Keep it raw, keep it spontaneous and fresh out the box.. do it how you do it. The most important advice I can give any DJ, after many many years, is NEVER look for approval from other DJs, rather look for it on the dance-floor. If you can define what you do by some “genre” that someone else made up and has since been defined by Beatport, or by what machines you use, or what file type you play (seriously?), then really, you need to evaluate what you are bringing to the table(s) as a DJ and as an artist. My 2 cents, take it or leave it.

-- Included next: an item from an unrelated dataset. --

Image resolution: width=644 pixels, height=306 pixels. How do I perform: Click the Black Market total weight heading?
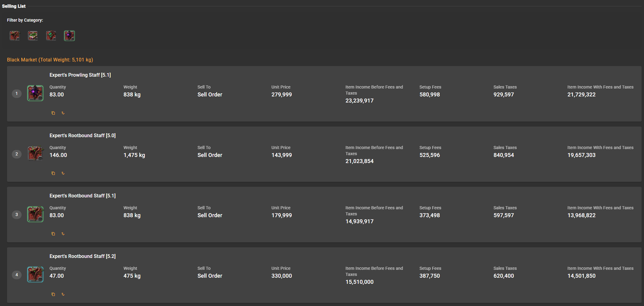[50, 60]
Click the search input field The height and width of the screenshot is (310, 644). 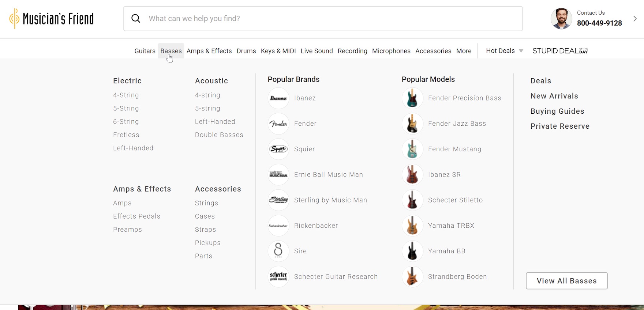tap(329, 19)
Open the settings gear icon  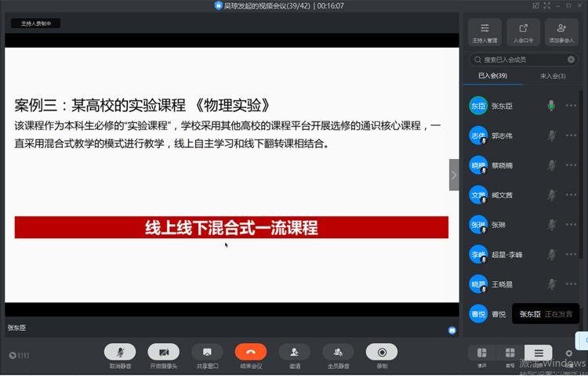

It seems the new focus is completely tied to purchase choices, vinyl or files, controllers or CDJs, WAVs or mP3s. I refuse to believe this what defines an artist, or the quality of the art. My long time favourite visual artist is Keith Haring, who inspired millions of people with rudimentary stick figures drawn in chalk. If you think that just choosing to buy WAVs will somehow make you a more legit DJ, or is really worth even talking about.. all I can say is just wait for some kid, who can’t afford all this “legit” gear, to come along and rock the house all over the place with a cheap controller and some questionable Mp3s. If he has the charisma and finesse, and you are depending on solid purchase choices and questionable sound quality data you read about on the internet, well then, prepare to be schooled. You can fool yourself into thinking it means more than it does.. but the floor don’t lie.
So as long as it sounds nice to my ears and will move the floor, I will play it. If you do it another way, that’s cool, if you recommend it, cool too …but seriously, be humble about it. Ask yourself what you have really accomplished, outside of what you have chosen to buy, that gives you the ability to say who is and isn’t “professional”. Truth is, in reality, whether you approve or not, all dogma and opinion aside, most “professional” DJs actually play several formats depending on how they receive or purchase the music, so when speaking about this topic, at least speak only for yourself.